Dès la naissance, on nous compare. « Il a le nez de son père, la bouche de sa mère, les yeux de….. » Cela part sans doute d’un très bon sentiment, mais que lui reste t’il ?
Un peu plus tard, la question sera de savoir si l’enfant a marché ou parlé, plus tôt ou plus tard que celui du voisin, de sa sœur, ou de tout autre..
Dès que l’école commence, les choses continuent, voire s’aggravent, car le nombre d’individus auxquels on est comparé augmente, et en plus, nos actions sont notées et commentées.
Il en ira ainsi tout au long de notre vie. Alors que chacun de nous est né singulier, et curieux de la vie, on s’empresse de nous faire perdre toute confiance en nous, et de limiter nos talents à l’aune des qualités de ceux qui nous entourent.

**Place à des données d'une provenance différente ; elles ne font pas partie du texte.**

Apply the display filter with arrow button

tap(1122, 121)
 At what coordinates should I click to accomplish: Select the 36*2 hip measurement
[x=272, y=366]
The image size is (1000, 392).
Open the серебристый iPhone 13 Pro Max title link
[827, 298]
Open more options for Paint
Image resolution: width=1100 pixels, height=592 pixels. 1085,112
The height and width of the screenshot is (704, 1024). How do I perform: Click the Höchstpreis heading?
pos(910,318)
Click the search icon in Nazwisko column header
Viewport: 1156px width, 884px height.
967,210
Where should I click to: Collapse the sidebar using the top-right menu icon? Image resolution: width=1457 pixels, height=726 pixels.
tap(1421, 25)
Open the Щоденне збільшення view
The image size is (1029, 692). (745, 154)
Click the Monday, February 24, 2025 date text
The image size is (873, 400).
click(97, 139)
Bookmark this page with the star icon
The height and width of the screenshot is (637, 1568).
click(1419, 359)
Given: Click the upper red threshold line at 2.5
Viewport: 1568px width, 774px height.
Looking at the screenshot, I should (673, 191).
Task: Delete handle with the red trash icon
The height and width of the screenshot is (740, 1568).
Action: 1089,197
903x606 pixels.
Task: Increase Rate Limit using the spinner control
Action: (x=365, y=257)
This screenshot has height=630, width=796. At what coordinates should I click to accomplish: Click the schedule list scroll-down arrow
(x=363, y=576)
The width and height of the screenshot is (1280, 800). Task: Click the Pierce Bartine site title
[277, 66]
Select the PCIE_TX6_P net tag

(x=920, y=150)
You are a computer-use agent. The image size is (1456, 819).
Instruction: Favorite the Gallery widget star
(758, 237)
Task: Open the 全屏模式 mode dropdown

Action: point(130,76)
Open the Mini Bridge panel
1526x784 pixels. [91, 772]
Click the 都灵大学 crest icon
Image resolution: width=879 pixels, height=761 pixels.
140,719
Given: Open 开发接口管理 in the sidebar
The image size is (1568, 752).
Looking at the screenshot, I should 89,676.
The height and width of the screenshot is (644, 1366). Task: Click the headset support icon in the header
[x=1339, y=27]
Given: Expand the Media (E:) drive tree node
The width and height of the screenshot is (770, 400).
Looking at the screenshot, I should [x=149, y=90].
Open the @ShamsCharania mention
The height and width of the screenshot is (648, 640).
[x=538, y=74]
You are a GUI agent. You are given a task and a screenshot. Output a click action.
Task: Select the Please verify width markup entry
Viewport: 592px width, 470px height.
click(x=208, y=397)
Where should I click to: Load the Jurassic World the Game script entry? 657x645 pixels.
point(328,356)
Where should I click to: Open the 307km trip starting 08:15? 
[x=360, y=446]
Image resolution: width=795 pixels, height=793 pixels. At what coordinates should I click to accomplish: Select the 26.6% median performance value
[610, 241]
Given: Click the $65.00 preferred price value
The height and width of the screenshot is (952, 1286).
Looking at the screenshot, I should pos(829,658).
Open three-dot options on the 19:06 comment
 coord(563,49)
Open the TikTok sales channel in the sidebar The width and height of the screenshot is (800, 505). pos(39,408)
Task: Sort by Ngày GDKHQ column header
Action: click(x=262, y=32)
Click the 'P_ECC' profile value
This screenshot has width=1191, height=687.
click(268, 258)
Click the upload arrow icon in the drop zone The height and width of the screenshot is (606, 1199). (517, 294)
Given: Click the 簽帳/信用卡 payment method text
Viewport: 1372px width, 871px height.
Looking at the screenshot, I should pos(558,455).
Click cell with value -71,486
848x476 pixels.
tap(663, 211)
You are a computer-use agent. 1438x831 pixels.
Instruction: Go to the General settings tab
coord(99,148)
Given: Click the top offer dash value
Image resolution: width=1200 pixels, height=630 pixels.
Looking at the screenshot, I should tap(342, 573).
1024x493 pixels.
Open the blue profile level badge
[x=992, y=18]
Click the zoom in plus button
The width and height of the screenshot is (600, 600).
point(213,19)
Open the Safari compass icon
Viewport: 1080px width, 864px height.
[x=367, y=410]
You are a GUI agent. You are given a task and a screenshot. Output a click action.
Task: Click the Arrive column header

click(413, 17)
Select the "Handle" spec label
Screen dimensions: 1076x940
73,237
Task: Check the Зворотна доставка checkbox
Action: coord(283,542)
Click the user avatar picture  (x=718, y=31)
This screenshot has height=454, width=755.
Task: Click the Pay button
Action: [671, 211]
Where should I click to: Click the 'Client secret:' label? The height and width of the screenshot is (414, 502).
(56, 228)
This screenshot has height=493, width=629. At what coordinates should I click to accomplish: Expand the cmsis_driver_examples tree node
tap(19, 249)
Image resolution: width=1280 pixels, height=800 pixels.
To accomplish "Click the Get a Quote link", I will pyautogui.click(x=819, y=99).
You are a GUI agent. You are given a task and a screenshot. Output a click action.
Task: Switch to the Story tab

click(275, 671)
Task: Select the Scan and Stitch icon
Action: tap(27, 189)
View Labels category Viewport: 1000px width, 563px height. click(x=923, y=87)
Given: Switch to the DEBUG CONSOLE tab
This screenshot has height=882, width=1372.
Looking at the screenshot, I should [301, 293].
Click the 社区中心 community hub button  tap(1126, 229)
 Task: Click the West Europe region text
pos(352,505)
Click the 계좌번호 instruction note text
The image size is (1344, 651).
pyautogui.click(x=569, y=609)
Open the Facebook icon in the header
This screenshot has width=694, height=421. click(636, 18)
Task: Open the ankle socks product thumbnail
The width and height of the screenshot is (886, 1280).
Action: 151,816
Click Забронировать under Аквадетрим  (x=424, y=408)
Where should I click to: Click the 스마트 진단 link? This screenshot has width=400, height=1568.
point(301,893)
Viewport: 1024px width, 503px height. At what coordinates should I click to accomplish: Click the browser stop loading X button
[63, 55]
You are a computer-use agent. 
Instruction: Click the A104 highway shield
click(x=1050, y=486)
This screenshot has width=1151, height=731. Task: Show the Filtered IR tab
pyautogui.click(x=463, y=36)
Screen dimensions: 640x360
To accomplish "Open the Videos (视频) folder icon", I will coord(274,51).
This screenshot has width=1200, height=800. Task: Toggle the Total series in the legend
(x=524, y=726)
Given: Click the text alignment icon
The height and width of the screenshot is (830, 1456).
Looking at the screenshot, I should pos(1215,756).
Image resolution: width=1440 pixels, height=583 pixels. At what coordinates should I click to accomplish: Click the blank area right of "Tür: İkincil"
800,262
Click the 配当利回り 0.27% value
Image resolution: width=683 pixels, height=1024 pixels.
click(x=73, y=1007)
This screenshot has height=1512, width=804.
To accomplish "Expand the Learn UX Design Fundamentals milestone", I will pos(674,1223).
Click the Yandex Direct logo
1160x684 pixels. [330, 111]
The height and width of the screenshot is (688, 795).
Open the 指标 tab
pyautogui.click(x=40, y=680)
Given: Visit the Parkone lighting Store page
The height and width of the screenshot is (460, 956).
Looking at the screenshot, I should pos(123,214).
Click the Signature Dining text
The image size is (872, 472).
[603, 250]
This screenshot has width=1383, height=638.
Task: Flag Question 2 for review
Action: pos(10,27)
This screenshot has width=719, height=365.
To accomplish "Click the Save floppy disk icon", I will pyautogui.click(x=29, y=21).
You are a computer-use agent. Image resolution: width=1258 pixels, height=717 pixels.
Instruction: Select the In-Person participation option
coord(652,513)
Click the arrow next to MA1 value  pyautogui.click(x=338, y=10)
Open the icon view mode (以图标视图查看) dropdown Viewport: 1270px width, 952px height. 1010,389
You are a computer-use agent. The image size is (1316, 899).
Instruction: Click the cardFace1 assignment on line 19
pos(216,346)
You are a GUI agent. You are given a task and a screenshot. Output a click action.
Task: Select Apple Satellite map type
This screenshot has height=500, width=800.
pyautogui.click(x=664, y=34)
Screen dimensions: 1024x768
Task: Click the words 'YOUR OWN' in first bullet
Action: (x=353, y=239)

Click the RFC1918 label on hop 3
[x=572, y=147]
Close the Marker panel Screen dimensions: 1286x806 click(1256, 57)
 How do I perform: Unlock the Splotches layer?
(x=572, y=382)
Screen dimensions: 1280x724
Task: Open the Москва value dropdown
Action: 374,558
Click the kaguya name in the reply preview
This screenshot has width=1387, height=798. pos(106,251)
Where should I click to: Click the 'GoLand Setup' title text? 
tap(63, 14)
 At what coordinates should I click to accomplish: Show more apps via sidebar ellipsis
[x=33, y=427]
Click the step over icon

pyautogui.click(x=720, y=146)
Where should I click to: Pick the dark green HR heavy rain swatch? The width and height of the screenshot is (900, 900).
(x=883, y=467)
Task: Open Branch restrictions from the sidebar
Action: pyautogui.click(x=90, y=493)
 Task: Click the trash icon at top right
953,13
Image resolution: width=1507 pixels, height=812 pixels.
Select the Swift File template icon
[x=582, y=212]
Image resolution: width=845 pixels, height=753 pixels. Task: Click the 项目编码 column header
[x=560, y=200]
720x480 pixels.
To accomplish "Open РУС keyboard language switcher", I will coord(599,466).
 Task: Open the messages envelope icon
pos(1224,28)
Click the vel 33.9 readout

Passer de la position horizontale à la verticalité pour un enfant est un exploit, quelque soit le temps qu’il lui aura fallu pour le réaliser sans qu’il soit nécessaire de le comparer à un autre. Il en va de même de la parole, et de toutes autres évolutions qui émailleront le parcours d’un individu tout au long de sa vie. II est même important de se rappeler à quel point chacun de nous a pu souffrir, en pensant avoir déçu un parent, un enseignant, et plus tard en se rongeant les sangs en s’imaginant être moins compétent qu’un collègue, ou tout simplement jamais assez bien pour quiconque. Est-il nécessaire de transmettre cette douleur, cette peur à notre descendance ? Toute évolution sur le parcours d’un individu doit être saluée et encouragée durant l’enfance de sorte qu’il acquière assez de confiance en lui pour oser se dépasser. Nul n’est comparable à nul autre. A chacun ses talents. Il n’en n’est pas de plus valeureux que d’autres. Cependant si l’on nous compare à quiconque, on nous prive de l’envie d’essayer de peur d’échouer et de déplaire, on se dévalorise. La comparaison ne stimule pas, elle inhibe la vraie personnalité de l’individu comparé, elle l’étouffe. Elle fait comprendre à chacun dès l’enfance, qu’il faut être dans le peloton, parfois en tête, mais jamais en dehors. Elle tue dans l’œuf toute velléité d’originalité, de créativité. Elle incite à la compétition et à la rivalité au détriment de la coopération et de la bienveillance.
La comparaison prive chaque individu du droit élémentaire d’ « être ». Juste être tel qu’en soi-même, ni mieux, ni moins bien, ni même pareil à… Juste être soi.